● **Extract**

Async Streaming Run Sanity Check

Can someone give me a sanity check on my creation of a streaming Run? Tool calls seem to be very slow, even when the assistant has only one tool. Have I missed a best practice?

class ChatEventHandler(AsyncAssistantEventHandler):
   ...
   async def handle_requires_action(self, data, run_id):
      tool_outputs = []
      for tool in data.required_action.submit_tool_outputs.tool_calls:
         func_name = tool.function.name
         func_args = json.loads(tool.function.arguments)
         try:
            output = await tools.call_tool_function(func_name, func_args)
         except Exception as e:
            output = tools.response_for_exception(exception=e)
         tool_outputs.append({'tool_call_id': tool.id, 'output': output})
      await self.submit_tool_outputs(tool_outputs, run_id)

   async def submit_tool_outputs(self, tool_outputs, run_id):
      handler = ChatEventHandler()
      handler.sio = self.sio
      handler.sid = self.sid
      async with client.beta.threads.runs.submit_tool_outputs_stream(
         thread_id=self.current_run.thread_id,
         run_id=self.current_run.id,
         tool_outputs=tool_outputs,
         event_handler=handler,
      ) as stream:
         await stream.until_done()
         run = await stream.get_final_run()
         usage = run.usage
         if usage:
            logger.debug(f"tokens: {run.usage.total_tokens} (prompt: {run.usage.prompt_tokens} completion: {run.usage.completion_tokens})")

chat_handler = ChatEventHandler()

● **Given information**
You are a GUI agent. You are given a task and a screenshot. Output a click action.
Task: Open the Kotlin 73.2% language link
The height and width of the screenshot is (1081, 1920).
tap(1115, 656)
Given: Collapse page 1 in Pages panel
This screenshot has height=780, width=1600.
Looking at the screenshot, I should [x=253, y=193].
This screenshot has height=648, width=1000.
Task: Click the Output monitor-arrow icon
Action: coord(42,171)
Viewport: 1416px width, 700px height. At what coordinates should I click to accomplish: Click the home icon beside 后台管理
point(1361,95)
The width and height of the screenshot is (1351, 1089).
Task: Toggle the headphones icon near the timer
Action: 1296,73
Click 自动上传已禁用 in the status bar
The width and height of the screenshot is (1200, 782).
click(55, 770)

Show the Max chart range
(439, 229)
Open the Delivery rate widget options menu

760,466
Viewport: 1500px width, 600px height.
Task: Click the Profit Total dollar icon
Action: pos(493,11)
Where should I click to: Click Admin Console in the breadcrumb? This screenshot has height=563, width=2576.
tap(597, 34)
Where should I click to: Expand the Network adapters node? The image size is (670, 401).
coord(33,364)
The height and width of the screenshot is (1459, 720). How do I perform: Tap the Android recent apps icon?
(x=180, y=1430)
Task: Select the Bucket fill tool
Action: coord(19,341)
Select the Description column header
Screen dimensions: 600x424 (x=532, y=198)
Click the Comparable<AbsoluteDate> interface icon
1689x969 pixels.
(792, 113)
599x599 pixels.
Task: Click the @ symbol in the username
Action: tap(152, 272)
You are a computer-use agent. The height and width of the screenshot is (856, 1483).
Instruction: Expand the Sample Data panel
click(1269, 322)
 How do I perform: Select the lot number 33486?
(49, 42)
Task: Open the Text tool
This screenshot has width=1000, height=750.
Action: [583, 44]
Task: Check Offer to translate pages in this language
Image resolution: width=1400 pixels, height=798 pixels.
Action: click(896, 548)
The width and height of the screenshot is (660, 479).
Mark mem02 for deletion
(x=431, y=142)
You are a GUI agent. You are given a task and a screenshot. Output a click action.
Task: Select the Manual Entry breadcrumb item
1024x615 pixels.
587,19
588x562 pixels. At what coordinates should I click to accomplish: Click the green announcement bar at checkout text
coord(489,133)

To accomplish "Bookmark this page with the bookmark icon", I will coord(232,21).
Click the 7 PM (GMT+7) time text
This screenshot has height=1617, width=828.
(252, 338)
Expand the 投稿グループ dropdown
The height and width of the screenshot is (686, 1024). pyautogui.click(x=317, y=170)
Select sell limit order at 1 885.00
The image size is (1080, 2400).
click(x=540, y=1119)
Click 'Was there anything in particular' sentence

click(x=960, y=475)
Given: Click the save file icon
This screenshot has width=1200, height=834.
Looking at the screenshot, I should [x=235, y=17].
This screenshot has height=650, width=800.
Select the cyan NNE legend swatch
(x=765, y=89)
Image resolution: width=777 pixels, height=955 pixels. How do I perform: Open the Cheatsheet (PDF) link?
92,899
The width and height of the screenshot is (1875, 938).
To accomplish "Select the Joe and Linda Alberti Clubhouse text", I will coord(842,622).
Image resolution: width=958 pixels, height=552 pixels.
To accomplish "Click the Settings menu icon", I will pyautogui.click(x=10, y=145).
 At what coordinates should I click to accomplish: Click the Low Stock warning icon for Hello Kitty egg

● **Task list**
1. List every keyword argument passed to `client.beta.threads.runs.submit_tool_outputs_stream` in the forum post's code.
2. Write out the forum post's text between "usage = run.usage" and "chat_handler = ChatEventHandler()", inclusive.
Rely only on the forum post for this work.

● **Outputs by task**
1. thread_id, run_id, tool_outputs, event_handler

2.
usage = run.usage
         if usage:
            logger.debug(f"tokens: {run.usage.total_tokens} (prompt: {run.usage.prompt_tokens} completion: {run.usage.completion_tokens})")

chat_handler = ChatEventHandler()